Poor old Jesse (Nick Stabile). All he wants to do is skip town with his poor-little-rich-girl sweetheart Jade (Katherine Heigl) and leave behind his trailer park roots. Hell, he’s so hung up on the girl that he even turns down the buxom charms of white trash cougar Tiffany (Jennifer Tilly). But there are obstacles. The chief one being Jade’s uncle and legal guardian Warren Kincaid (John Ritter). And chief is the operative word. The dude’s chief of police. Obstacles two and three are: Norton (Michael Louis Johnson), Kincaid’s deputy who’s been assigned ongoing hassle Jesse duties; and Jesse’s total lack of funds.
Still, Tiffany’s not so miffed at Jesse’s rejection that she can’t offer him $1,000 to drive a couple of dolls from her oddball collection across country, and Jesse eagerly seizes upon the opportunity, finally convincing Jade to run away with him. Only, whaddaya know, there’s another obstacle. See, Tiffany’s been electrocuted in the bath by this point and her soul has transferred into a squat, ugly talking bride doll …
It should come as no surprise between the title and the synopsis above that Tiffany happens to be the former consort of one Charles Lee Ray, a gentleman of psychotic temperament who similarly found his essence trapped in the limited physicality of a plastic doll in Tom Holland’s
The ‘Child’s Play’ franchise limped along for three instalments, winding up with no small degree of contrivance at a military academy, before it received a thorough (and thoroughly unjustified) castigation at the hands of the British press after the gut-wrenchingly horrible killing, in 1993, of two-year-old James Bulger by two boys who were only ten years of age themselves. Just as the tabloids led a witch-hunt against ‘First Blood’ after the Hungerford massacre six years earlier – without any real evidence – so ‘Child’s Play 3’ bore the brunt of tabloid proselytizing and calls for it to be banned.
The seven-year hiatus between ‘Child’s Play 3’ and the revival of the saga with ‘Bride of Chucky’ speaks for itself. Ditto the jettisoning of the ‘Child’s Play’ brand the elevation of Chucky’s name to title-card identifier.
Oh, and there’s also the matter of writer Don Mancini (who has had a creative hand in all the Chucky films to date) re-imagining the whole thing as outright comedy. Sure, Chucky had dealt in pithy one-liners – what stalk ‘n’ slash anti-hero debuting in the 80s didn’t? – but the first three opuses were generally played straight.

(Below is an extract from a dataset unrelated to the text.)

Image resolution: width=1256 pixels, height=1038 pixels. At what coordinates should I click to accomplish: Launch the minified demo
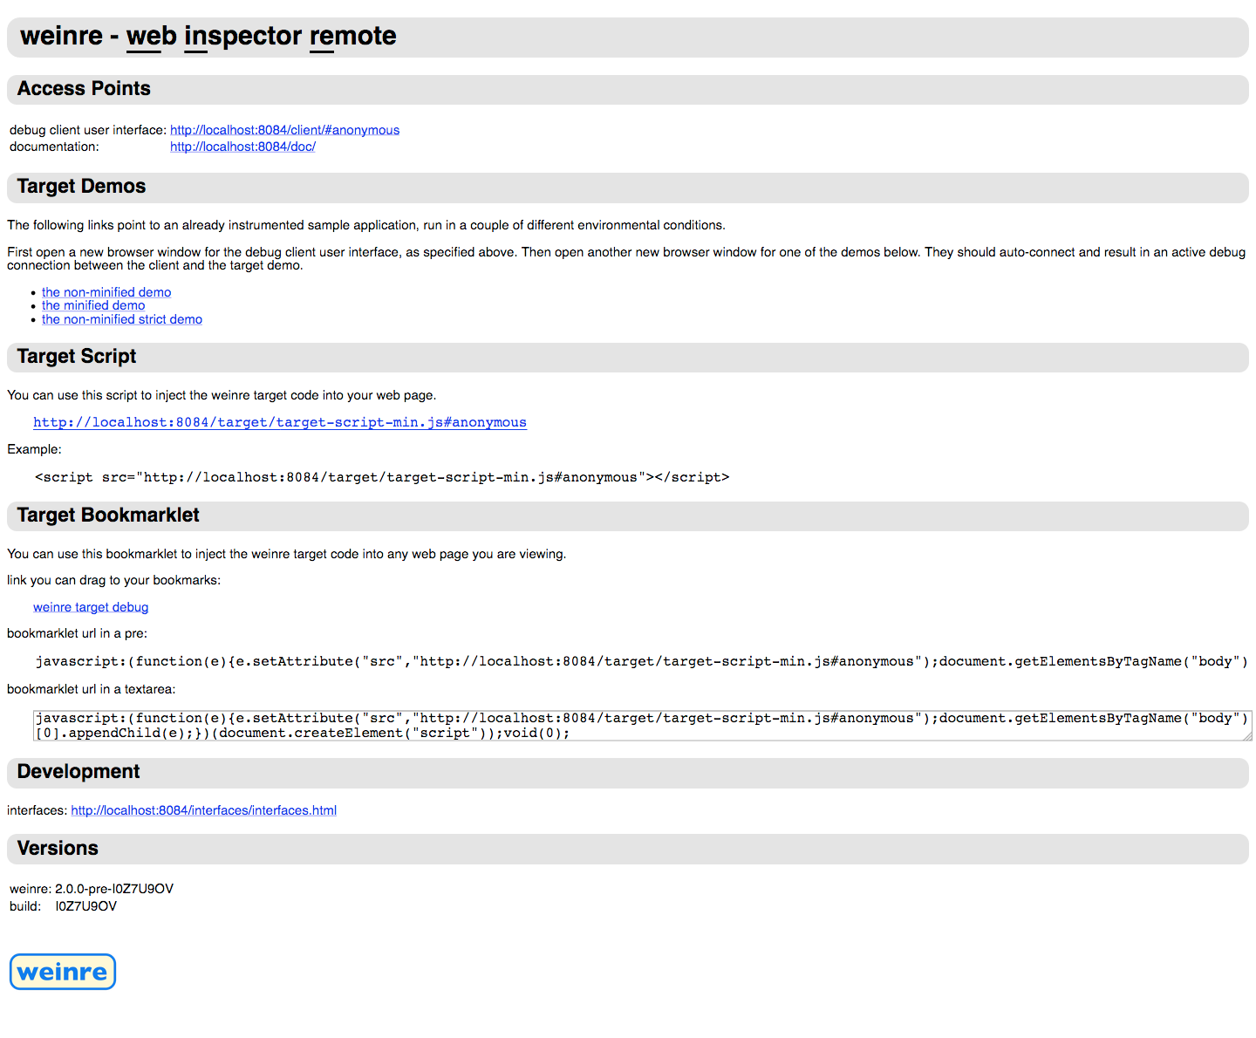[x=93, y=305]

Mancini and director Ronnie Yu did us all a favour conceiving of ‘Bride of Chucky’ as a delivery system for bad taste laughs. And they played a blinder in casting Jennifer Tilly. Although Tiffany is consigned to the bride doll’s body less than a third of the way into the film and her performance – like Brad Dourif’s as Chucky – is thereafter voice-over work, her live action turn for those first twenty five minutes is a showstopper. And even afterwards, her verbal sparring with Dourif is priceless.
Stabile and Heigl, however, are bland. Fortunately, Ritter and Johnson as their badge-and-gun wearing nemeses are suitably hissable. Chucky’s targeting of Chief Kincaid gives the film is best visual pun, an homage to 80s horror that is foreshadowed in an enjoyably over-egged evidence room theft sequence early in the film which tips its hat to Jason, Michael and Freddy.
The popularity of ‘Bride of Chucky’ led – inevitably, given the icky final reel hint as to the direction a follow-up might take – to a fifth outing, a few years later: ‘Seed of Chucky’. Then it was all quiet on the killer doll front for almost a decade. But the sneeringly murderous li’l fella’s back next year, though early word suggests (unpromisingly) that it’ll be a DTV release, in ‘Curse of Chucky’. “Chucky’s so Eighties,” someone scornfully, and unwisely, observes after clapping eyes on the doll. That’s as maybe, and his filmography is intermittent at best, but with the Chuckmeister about to embrace his fourth decade as a bona fide genre icon there’s no doubting his durability.